The team is now triple the size it was when RuinsMagus first entered development, allowing the studio to work on multiple projects at once and spread resources into multiple areas.
Alongside more projects yet to be announced, this includes both the free title Kemono and Chibi, about an unlikely pair looking to regenerate a decaying Tokyo, and a new PSVR 2 port of RuinsMagus incorporating previously-released updates and DLC, including English voice acting, set for release on September 19.
Beyond simply bringing all updates and features into one complete release, this new port takes advantage of the haptic feedback offered by the new controllers of PSVR 2 to enhance the playing experience.

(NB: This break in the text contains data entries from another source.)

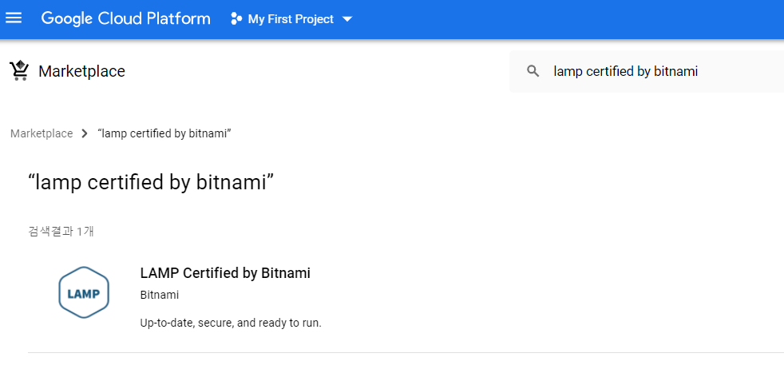The width and height of the screenshot is (784, 389).
Task: Open the LAMP hexagon logo thumbnail
Action: [84, 292]
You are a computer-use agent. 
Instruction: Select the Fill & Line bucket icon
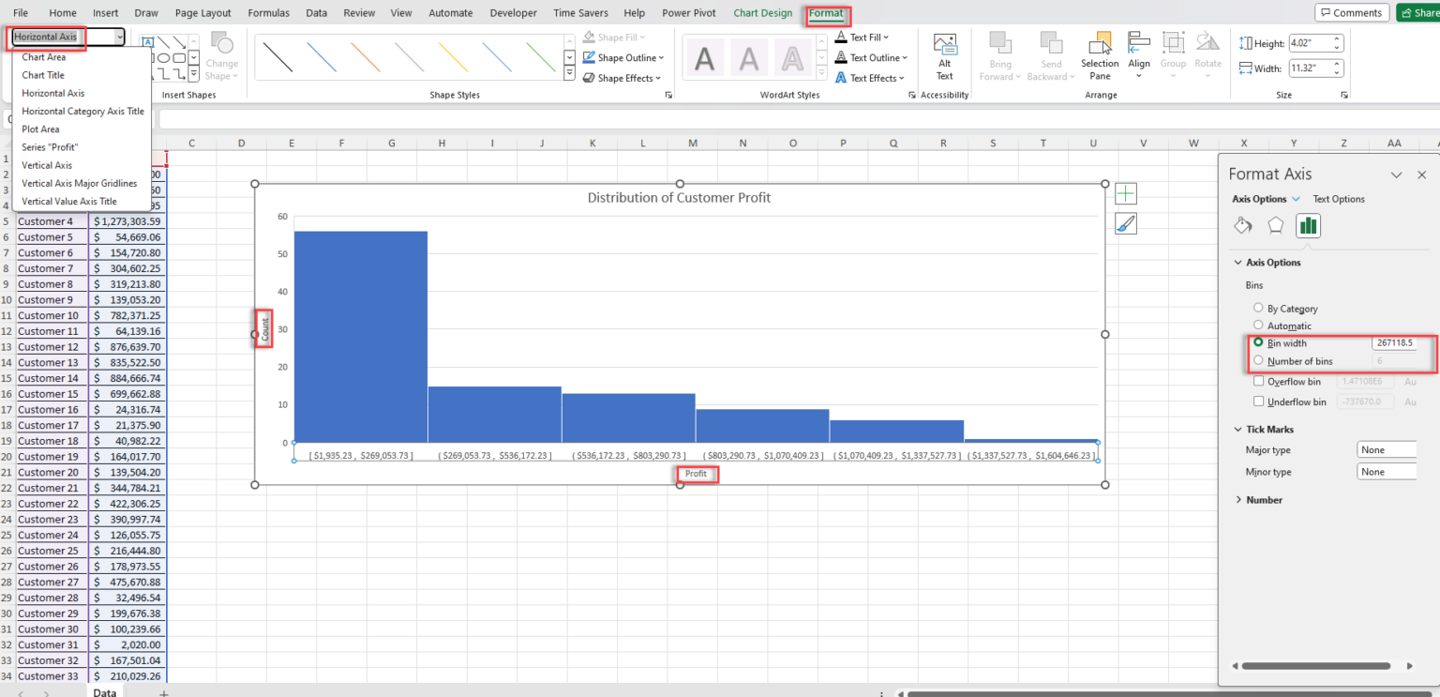pos(1242,225)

The hope is that the higher fidelity of the lenses inside the headset also help to further immerse the player into this, something the game seems to be achieving with success based on a brief trial of the game at the team's studio in Kyoto.

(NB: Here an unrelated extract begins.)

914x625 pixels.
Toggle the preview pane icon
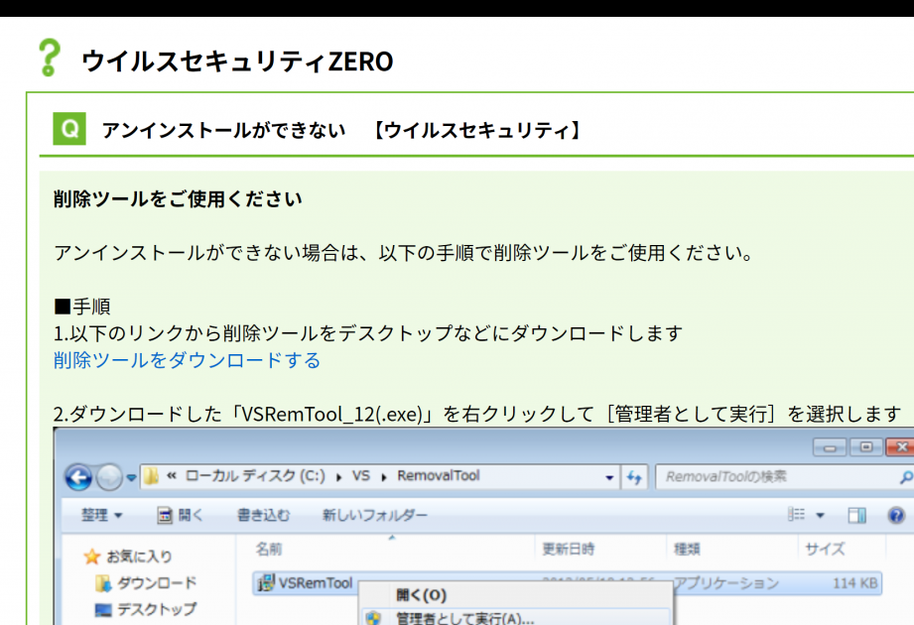click(x=857, y=516)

With each experience, the team is slowly building their capabilities and the technology for what comes next, in the hope of enhancing future projects.
"We recently released Kemono and Chibi, and in that we really tried to push forward the way that music interacts with the player, as well as creating a wider map [to] explore. We're planning to use that technology in our next major title so we can connect multiple parts of the world together more seamlessly."

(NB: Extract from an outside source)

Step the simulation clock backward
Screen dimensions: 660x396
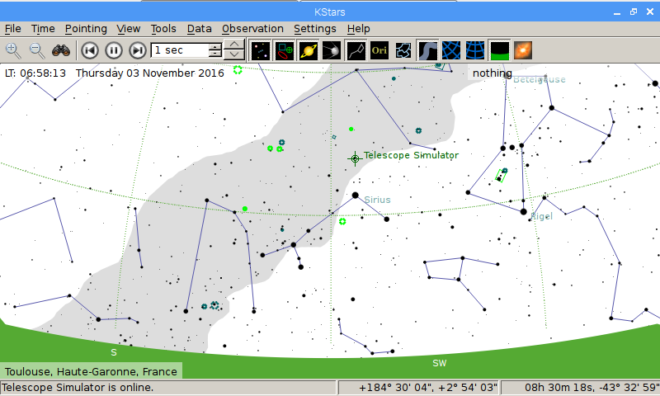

To accommodate for the team's rapid expansion, the studio recently moved into a new four-story building large enough to accommodate a team that has grown from the dozen people it employed just a few years ago to the 30-strong operation it is today. Not only does this give the team the space necessary to house the entire team under one roof, it offers bespoke facilities such as the team's own motion-capture studio that you might not expect to find lurking behind the building's modest exterior.
While Kyoto is home to a strong independent and creatively-minded scene (it's the home of Bitsummit as well as being a hub of indie creators of all sizes from local one-person operations to internationally-renowned teams like Q-Games and Chuhai Labs), it's less-known as a home for VR studios. Rather, many such tech startups are based in Tokyo. While Japan as a whole is still a relatively small player when it comes to the number of VR companies, these companies are all close, regularly supporting each other's projects.
"Japan will make a very famous VR game in the future. A Final Fantasy, a Dragon Quest, that kind of experience, is bound to come from Japan"Shuto Mikami
As Mikami puts it, "There's not too many VR studios in Japan in general, but because of that we're all very close. We all like to help each other out, we always share information with each other and give advice, everything like that. Kyoto is not a very central hub for VR, but there's a lot of energy and right now we're aiming to expand the perception of Kyoto, and the good points of Kyoto to the world."
What limits VR's potential returns to the issue cited near the start of our discussion: if the VR is in the NES era, where is its Mario? Where is its must-play title? Even if Japan lacks the number of studios, it doesn't lack in talent.
This is something that Mikami remains bullish about. "Japan will make a very famous VR game in the future. A Final Fantasy, a Dragon Quest, that kind of experience, is bound to come from Japan."
From CharacterBank? "Yea, of course, we hope so!"